# How to get free publicity in the press



## bananastees (Nov 5, 2010)

Wouldn't it be great if you could see your tees in the pages of a glossy magazine or newspaper? 
Think of the extra traffic to your website that could generate and how many sales you could potentially make.
The question is, how exactly do you get your t-shirt featured in the press?
The answer is that although it can be tricky, if you go about it in the correct way it is certainly possible.
Before I became an illustrator and designer I worked for a number of years as a PR and Marketing executive for some top brands and in this article I would like to pass on my tips and tricks for an effective PR campaign. I am now in the business of designing and selling t-shirts and have just launched a t-shirt brand www.bananastees.com so I am basically following this exact same process right now

So read on if you would like an insight into the mysterious world of public relations........


*WHAT IS PR?*


Public Relations (PR) is an area that is often misunderstood. It is also often confused with advertising, but it is something altogether different. Simply put, PR is fancy way to say "getting your product into the press (magazines, newspapers, TV) for free". When you read an article in which the journalist is discussing a product they have bought, that will almost certainly be the result of PR. The advert for a similar product on the page next to the article is obviously the result of advertising. The simple difference between the two is that one is free while the other probably cost thousands of pounds.


*WHY DO I WANT MY T-SHIRT IN THE PRESS?*


Today's marketplace is saturated with millions of products, each vying for attention. The most obvious benefit of being featured in a magazine or newspaper is that it affords your brand the opportunity of increased visibility. You could have the best t-shirt in the world but if nobody knows it exists then nobody is going to buy it. Basically this is a great opportunity for free publicity - to have your product seen by an audience of thousands of potential customers. If you make sure that your store url is featured with the product then that is an awesome potential source of traffic to your site. 
Over and above the increased visibility, there is something special about being featured in an editorial in contrast to running an advert. I have struggled for the best way to describe it to potential clients in the past and this has always been the best way:

If I'm trying to seduce a woman in a bar and walk over to tell her that I am great in bed - that's advertising
If my ex-girlfriend walks over to the same woman and tells her that I really am great in bed - that's PR

Consumers are becoming increasingly savvy and skeptical about advertising. Having a journalist write about your product adds a legitimacy and appeal that advertising never could. The journalist is seen as being without agenda so if they promote a product it's appeal is amplified - "it must be cool if this journalist is writing about it". This has long been recognised in the PR world, and consequently the 'value' attributed to column inches in the press vs the same space in advertising is the advertising rate multiplied by 3.
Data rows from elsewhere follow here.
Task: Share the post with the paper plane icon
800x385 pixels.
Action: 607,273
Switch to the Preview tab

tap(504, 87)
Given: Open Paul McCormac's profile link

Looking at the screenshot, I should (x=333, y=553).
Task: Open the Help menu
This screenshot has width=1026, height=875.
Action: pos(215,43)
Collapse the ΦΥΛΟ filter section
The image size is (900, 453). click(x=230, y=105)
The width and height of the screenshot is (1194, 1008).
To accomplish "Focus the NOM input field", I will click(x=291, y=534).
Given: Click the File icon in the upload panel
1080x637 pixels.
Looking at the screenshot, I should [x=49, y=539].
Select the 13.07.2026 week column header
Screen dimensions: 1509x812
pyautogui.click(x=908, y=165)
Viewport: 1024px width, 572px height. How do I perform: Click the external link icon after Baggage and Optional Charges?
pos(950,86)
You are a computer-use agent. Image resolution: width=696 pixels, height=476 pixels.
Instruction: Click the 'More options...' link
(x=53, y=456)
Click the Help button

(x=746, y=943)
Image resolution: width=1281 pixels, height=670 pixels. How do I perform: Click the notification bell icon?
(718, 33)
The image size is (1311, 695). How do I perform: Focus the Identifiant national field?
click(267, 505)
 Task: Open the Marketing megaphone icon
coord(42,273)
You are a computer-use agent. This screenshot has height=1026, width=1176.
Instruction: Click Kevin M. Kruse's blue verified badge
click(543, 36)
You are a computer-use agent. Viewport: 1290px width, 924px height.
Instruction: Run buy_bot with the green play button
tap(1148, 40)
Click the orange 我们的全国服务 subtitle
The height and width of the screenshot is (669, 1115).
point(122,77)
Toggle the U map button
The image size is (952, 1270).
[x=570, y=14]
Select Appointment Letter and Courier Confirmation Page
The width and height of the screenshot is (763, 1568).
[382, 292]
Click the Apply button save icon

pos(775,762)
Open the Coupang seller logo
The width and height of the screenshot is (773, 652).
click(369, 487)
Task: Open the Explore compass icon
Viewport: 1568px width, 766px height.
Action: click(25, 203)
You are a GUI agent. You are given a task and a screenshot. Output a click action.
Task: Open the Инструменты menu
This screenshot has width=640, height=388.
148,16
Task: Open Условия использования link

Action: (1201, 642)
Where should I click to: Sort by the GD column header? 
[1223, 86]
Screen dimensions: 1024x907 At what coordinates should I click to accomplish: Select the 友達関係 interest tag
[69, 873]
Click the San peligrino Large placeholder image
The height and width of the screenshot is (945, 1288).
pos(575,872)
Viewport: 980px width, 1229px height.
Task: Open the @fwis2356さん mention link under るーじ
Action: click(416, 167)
So all in all, if you want to increase your brand's visibility, appeal and 'purchaseability' then you probably want to get cracking on a PR campaign. But where to start?


*THE PRESS*


The best place to start is to isolate your target audience, which in this case is journalists. You basically need to make a list of the magazines, newspapers, trade journals etc that you would ideally like to appear in - and there are literally thousands, from the big glossies down to freebies. The question of which you would like to target depends pretty much on your product, and the amount of coverage you are looking for. If you have a brand/product that you would like to keep slightly 'niche' then you would potentially only target the publications dedicated to that niche. If on the other hand you want as much publicity as possible then targeting the mainstream magazines/newspapers will obviously result in mainstream, widespread coverage. It really depends on the brand message that you want to portray for your product. 

The next thing to do is to get the contact details (email address, phone number) of the relevant journalists at those publications. There are directories used by PR professionals that list all of that information. They can be bought but are pretty expensive and due to the fast turn-over of journalists they tend to become outdated rather quickly. The best way to get journalist's details is to physically look through the publications and note down the journalists' names and contact details if are listed. The best place to look through magazines is in newsagents situated within airports or train stations where the shop staff expect a large amount of browsing and won't try and pressure you to 'buy or leave'!

The journalists that are going to be interested in receiving info on t-shirts are obviously going to be the one's responsible for fashion, style, shopping etc. At the bigger publications there is likely to be a whole bunch of people responsible for fashion, from the fashion director to fashion editor, deputy fashion editor, junior fashion editor and fashion assistant. It doesn't hurt to make a note of all of them but you will probably only be interested in the fashion editor downwards.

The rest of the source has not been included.